YOUR INSTRUCTIONS
Leaving out all pictures, return exactly the lines from the one that contains "You are a computer-use" through the end of the data below.

RECORDS TO USE

____

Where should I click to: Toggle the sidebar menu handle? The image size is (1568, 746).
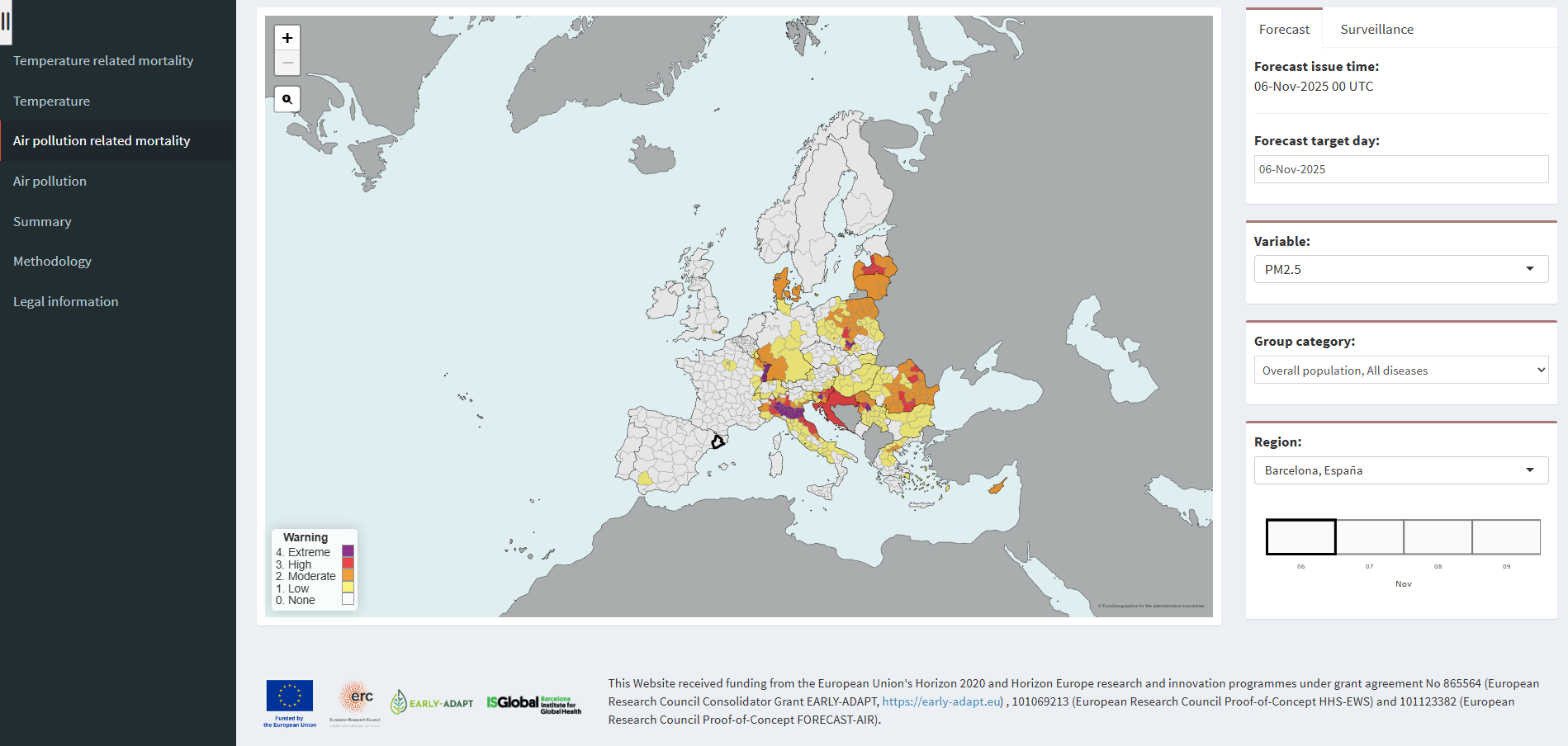click(x=6, y=22)
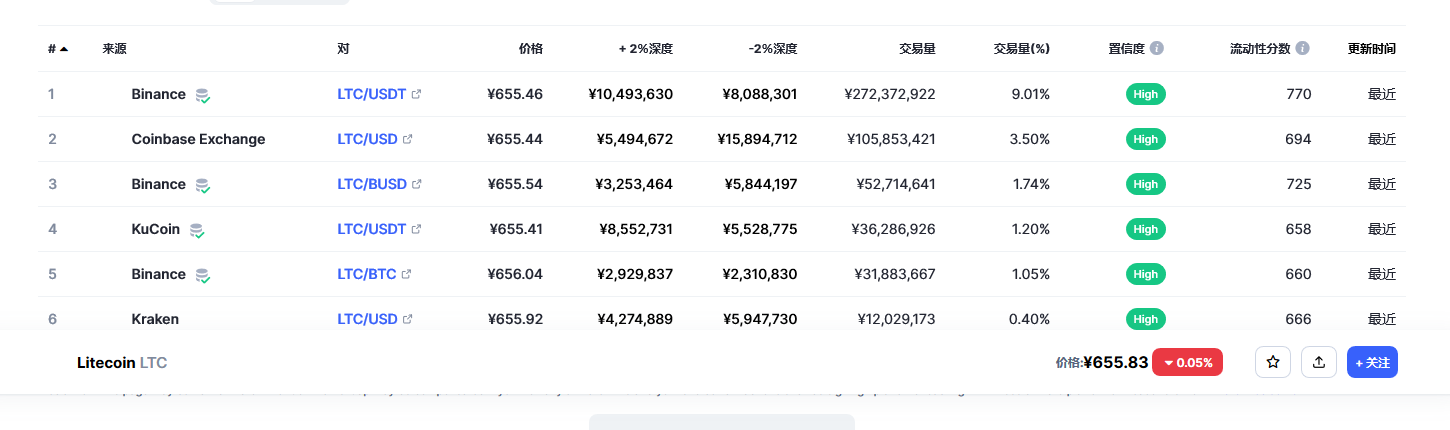
Task: Sort by the +2%深度 column header
Action: coord(645,48)
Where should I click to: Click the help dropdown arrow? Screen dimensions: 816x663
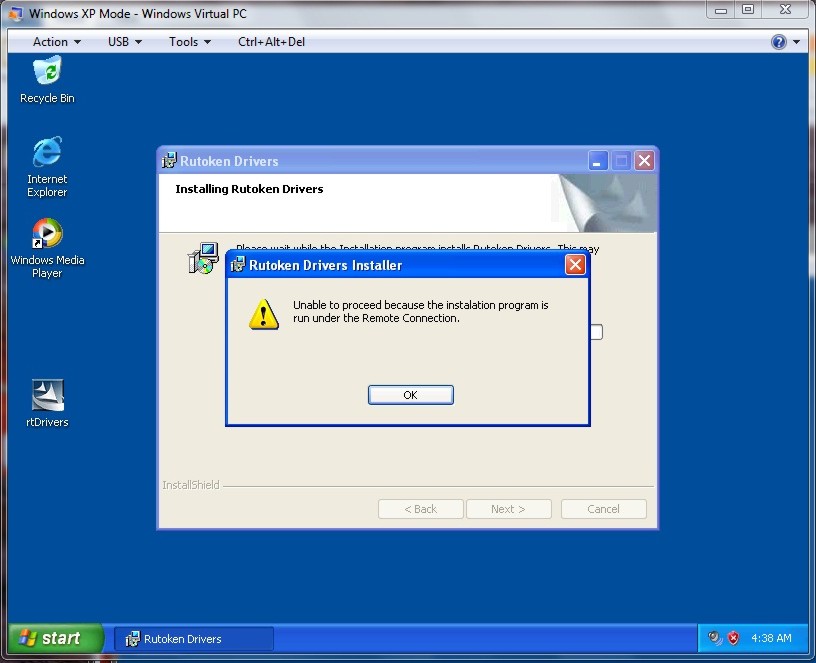point(797,42)
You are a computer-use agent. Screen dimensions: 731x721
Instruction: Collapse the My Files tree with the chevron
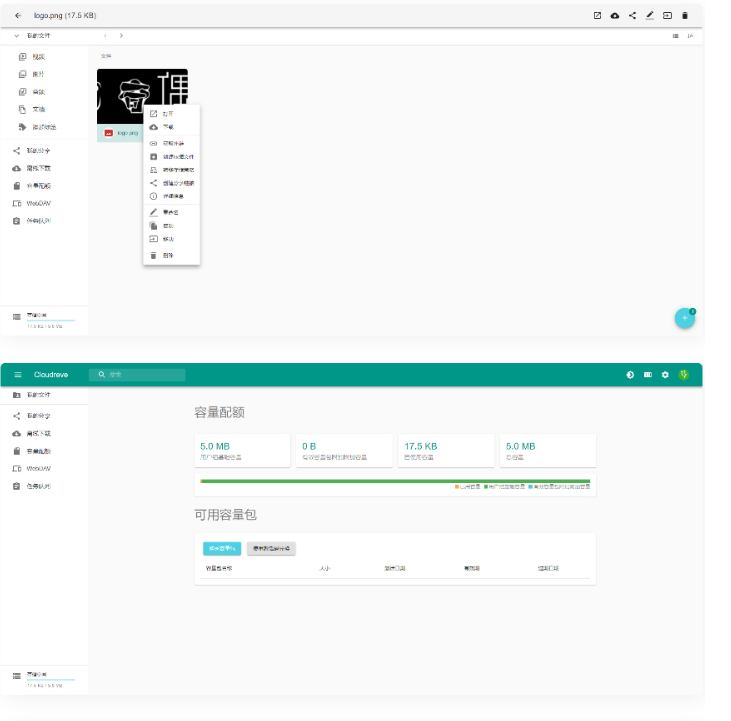tap(17, 36)
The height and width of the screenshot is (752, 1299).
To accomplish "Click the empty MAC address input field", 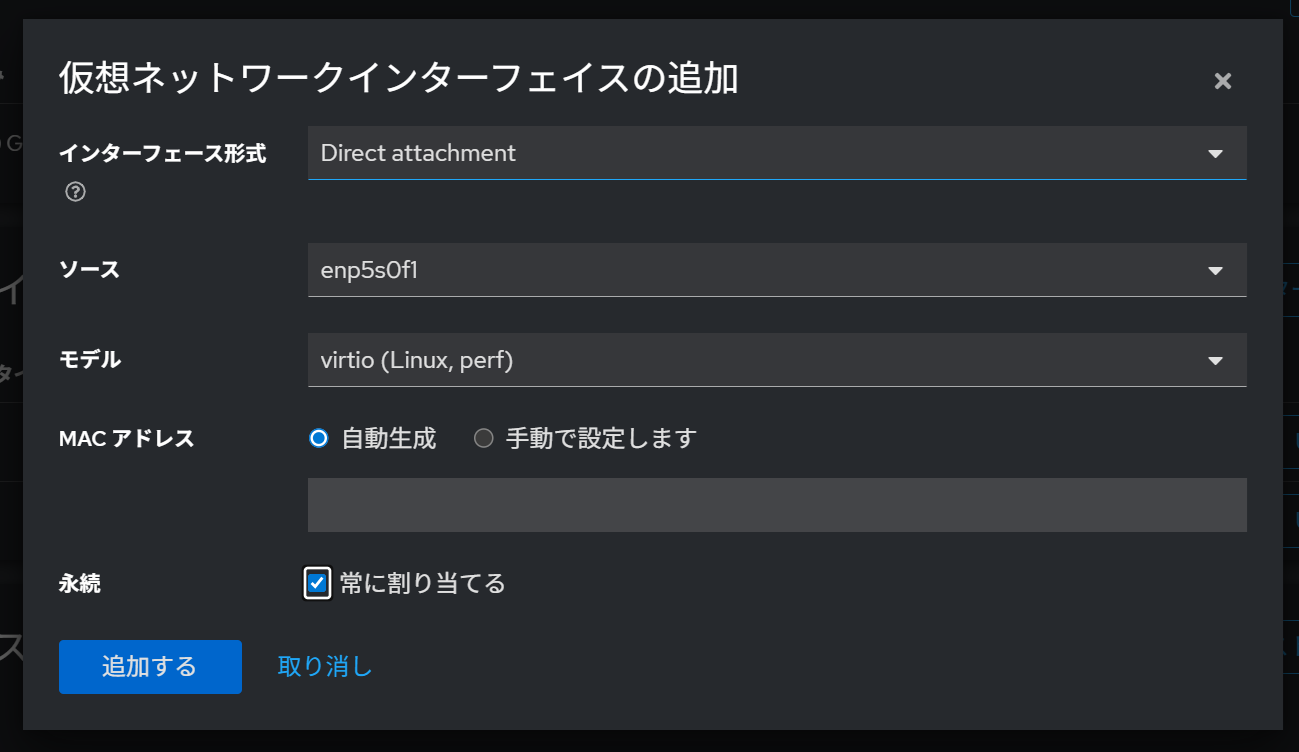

____

WRITTEN SOLUTION
You are a computer-use agent. Screen dimensions: 731x721
Instruction: Collapse the My Files tree with the chevron
tap(17, 36)
The height and width of the screenshot is (752, 1299).
To accomplish "Click the empty MAC address input field", 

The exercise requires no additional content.